* **Belge bölümü**
********
I, TONYA 2018




SİNEMA GÜNLÜĞÜ 90.FİLM 

-Spoiler içerir -







Tonya Harding, annesinin hırslarının sonucu 4 yaşında buz patenine başlamış 20 yaşında şampiyonluklar almış ve tarihe ‘üçlü axel’ı (Axel: Axel’ın diğer atlayışlardan en önemli farkı, birli axel’ın 1,5, ikili axel’ın 2,5 ve üçlü axel’ın havada 3,5 tur dönülerek yapılmasıdır. Bu fark, axel’ın ileri doğru yapılan tek atlayış olması özelliğinden kaynaklanır. Patenci, buza geriye doğru iniş yapmak zorunda olduğu için havada fazladan yarım tur daha dönmek zorundadır. Bu nedenle, axel en zor atlayış olarak kabul edilir. Puanı da, diğer atlayışlardan daha yüksektir.) başaran ilk A.B.D’li kadın patenci’ olarak geçen bir sporcudur. Harding,in yarı belgesel yarı film tadında çekilmiş biyografik filmi 2018 yapımı olup 90'lı yıllar Amerikasını anlatıyor. 

Buz pateni için sabahın beşinde çalışmaya başlayan, ne yapsa annesini memnun edemeyen, yıldızı giderek yükselse de zengin ve örnek bir Amerikan ailesine mensup olmadığı için hakkı yenen, başta annesi olmak üzere kimseden sevgi, ilgi şefkat görmeyen, bu zor şartlara rağmen tarihe adını yazdırmış bir kadın. 

On beş yaşında tanıştığı ve daha erkek arkadaşı iken şiddet uygulayan bir adamla, annesinden de aynı dili gördüğü için evlenen ve böylece spor kariyeri biten şanssız bir kadın. Eski eşi Jeff Gillooly ile dengesiz ilişkileri ve hep daha iyi olmak adına kendini zorlaması gibi gerekçelerle stres içinde olan kadın sadece dans ederken mutlu ve bütün hayatı dans iken kocasının sekiz ay yatıp çıktığı bir olayda öyle ağır bir cezaya çarptırılıyor ki gözyaşlarına boğulmamak elde değil.
********
* **Görev yönergesi**
I, Tonya filmini anlatan yazıya lütfen son cümlesinden sonra devam edin.

* **Ham veri**
********
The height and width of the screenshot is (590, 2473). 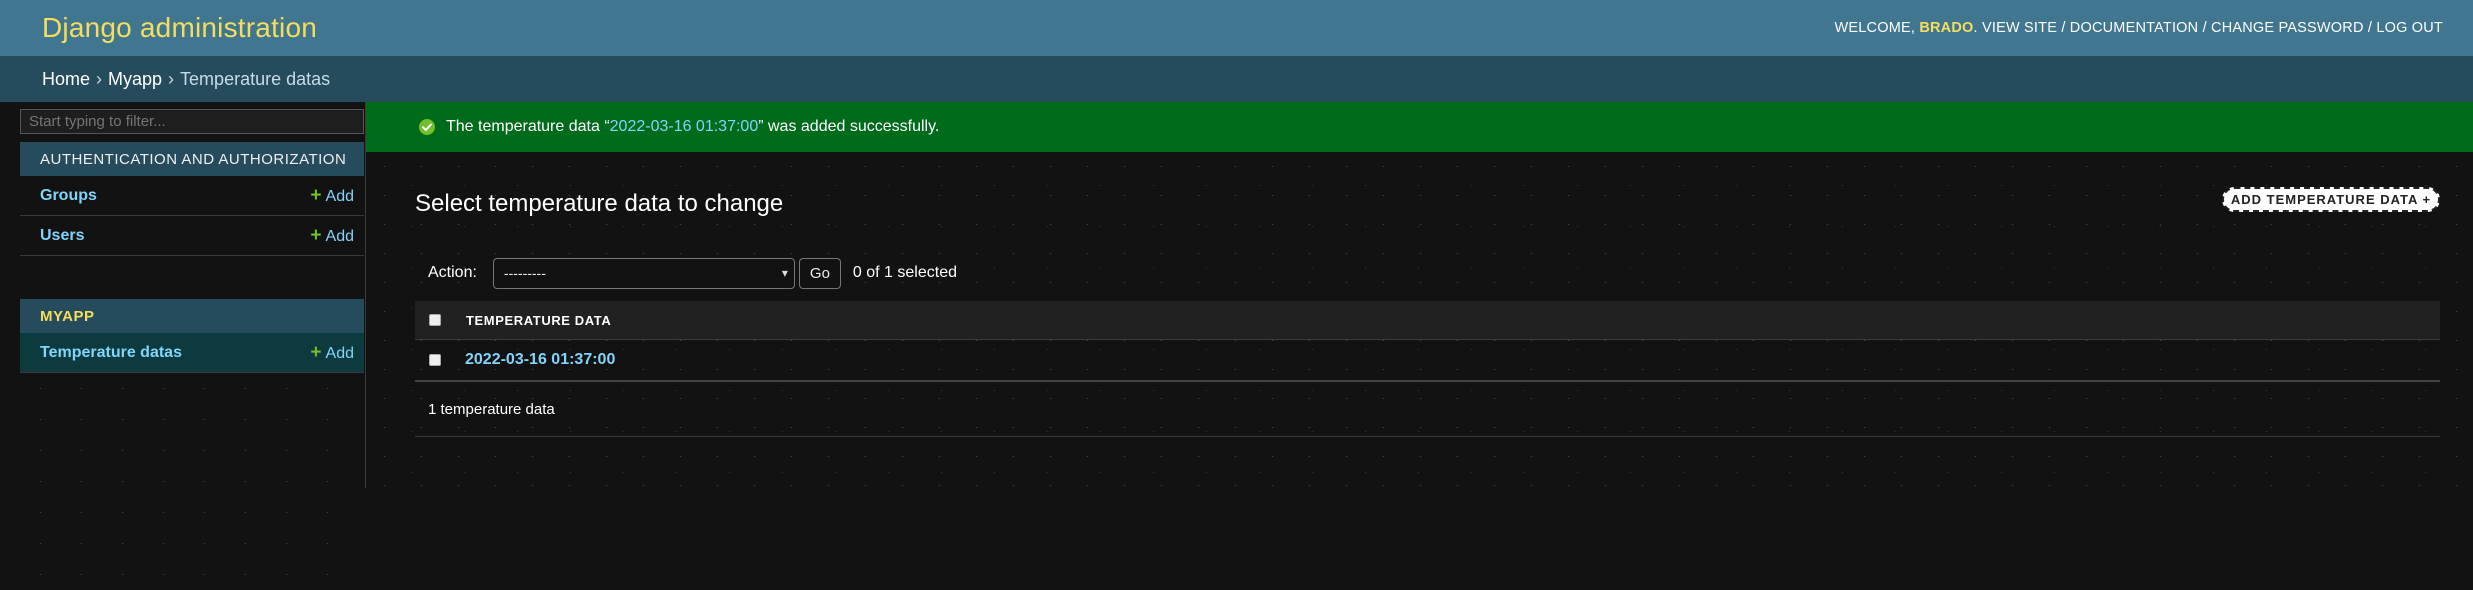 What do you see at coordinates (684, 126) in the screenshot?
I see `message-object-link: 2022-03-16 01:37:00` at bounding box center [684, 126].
********
* **Yanıt**
Annesini gördüğüm her sahnede deli oldum diyebilirim. "Sen yumuşaktın. Ben senden bir şampiyon çıkardım, hem de benden nefret edeceğini bile bile, asıl fedakarlık budur" diyen kadın, garson olarak çalışıp tek başına özel hocanın giderlerini karşılıyor ama her dakika başa kakıp en ufak bir başarısızlıkta kıza şiddet uyguluyor. Nasıl anne olunmaz? sorusunun yanıtı bu olabilir sanırım. Zaten kız da "Sen bir canavarsın, beni lanetledin" diyor. 

Hayatta en önemli şey fark edilmek ve öncelikle ebeveynler ya da bakım veren kişilerce sevildiğini hissetmek. Bu günlerde psikiyatrların sıkça dile getirdiği gibi "Annesinin doyuramadığını dünya doyuramaz". 

Dünya şampiyonu olup yine ona şiddet uygulayan adama, sadece yıllar önce ilk kez birinden birazcık ilgi ve şefkat gördü diye dönmesinin sebebi de annesine kıyasla daha merhametli olması.   

İki defa Olimpiyat ve iki defa da Skate America Champion ödülünü kazanan Tonya, eski eşinin bir planıyla 1994 yılında ABD Şampiyonası öncesinde aynı dalda yarıştığı sporcu Nancy Kerrigan'ı sakatlanması için birini tutmasıyla hayatı değişiyor. Kendisinin başta haberi olmadığı bu komplonun ortaya çıkması ile birlikte ödeyeceği bedeller Tonya için zor günlerin gelmesine sebep oluyor.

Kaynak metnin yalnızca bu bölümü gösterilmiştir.